Among the 5% of military personnel – the equivalent of hundreds of thousands of people in the sample -, were documented by the researchers 955 cases in which the multiple sclerosis emerged. In each of these cases, they tested the subject’s blood plasma up to three times. In the first, to establish the infection-free status, when the majority were below the 20 years old. Another test was performed shortly before the diagnosis of sclerosis, approximately ten years later, and another test was performed in the period between these two.

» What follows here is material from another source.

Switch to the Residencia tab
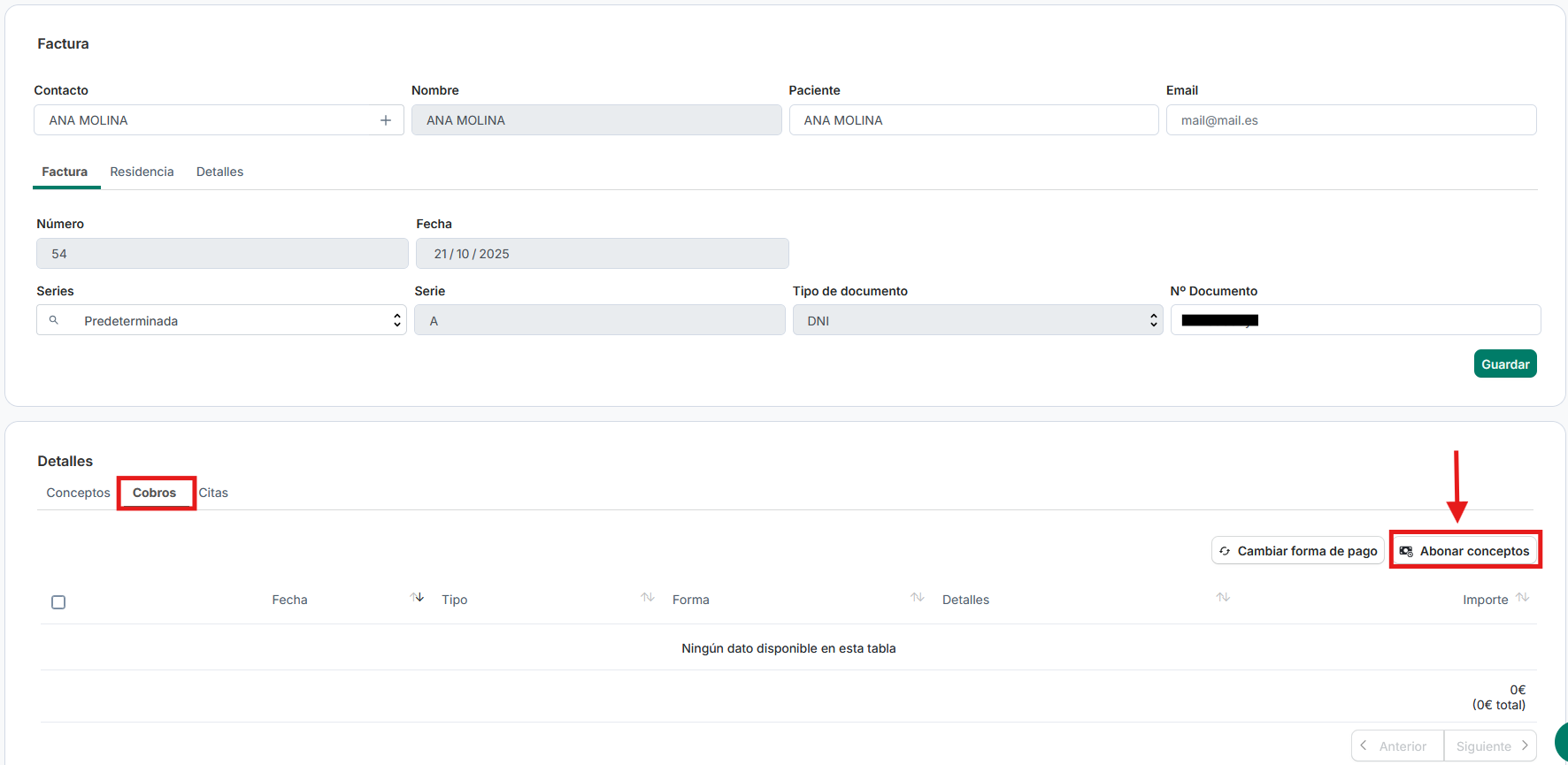This screenshot has height=765, width=1568. point(142,172)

Each of the multiple sclerosis patients was compared with two disease-free individuals of the same age, sex, race, and military service specialty. These individuals served as controls. After method adjustments, the sample of individuals with sclerosis was reduced to 801. Of those, only one tested negative for the Epstein-Barr virus, in the second battery of tests, before showing symptoms of multiple sclerosis. This means that the risk of individuals with multiple sclerosis having the virus is four to 380 times greater than not having.

Detective work

Correlations are just a point of reference. starting point for scientists to suggest that the Epstein-Barr virus causes multiple sclerosis. Further investigations were carried out to ascertain a causal relationship. They investigated, for example, whether another herpes-like virus, cytomegalovirus (CMV), could be behind the disease. As it is from the same viral group, CMV serves as another type of control over the results. The presence of antibodies in the blood plasma of the military against CMV was not different between the group with multiple sclerosis and the group without the disease, unlike the antibodies against Epstein-Barr.

They also looked at a method that allows detecting antibodies against 214 species of viruses that infect humans, in addition to

a thousand different targets in these viruses for human antibodies, if any other virus stimulated a different immune system response compared to patients with multiple sclerosis with the disease-free. Only Epstein-Barr showed this difference.

Continuing the detective work , researchers look for a molecule associated with neurodegeneration in plasma, which may indicate the onset of multiple sclerosis long before the patient presents the clinical picture, and noticed that the molecule increased in the blood of military personnel up to six years before the diagnosis of the disease. This increase in the molecule happened shortly after infection with Epstein-Barr.

) There is a mutation in a human gene whose effect is to increase the risk of multiple sclerosis by three times. The researchers point out that this mutation is not associated with infection with this virus, and that the mutation may work together with the virus to cause the disease. So, by elimination, the study concludes that it is very unlikely that there is any other factor as important as the virus in explaining the causes of this neurodegeneration. Thus, there is a hope of avoiding the disease.

mRNA is hope to prevent multiple sclerosis

Bjornevik, Cortese and his colleagues comment that their discovery explains why one of the most effective treatments known for multiple sclerosis involves the administration of monoclonal antibodies that reduce the number of memory cells in the immune system. Antivirals that attack Epstein-Barr are already being tested as a treatment. To prevent multiple sclerosis, the same technology behind the mRNA vaccines against COVID could be used 19. An mRNA vaccine against the Epstein-Barr virus is already in phase 1 of development by the company Moderna. The year of 2022 starts with more hope for people with multiple sclerosis, with a great possibility that, in the future, the disease may be eliminated along with other problems caused by the virus.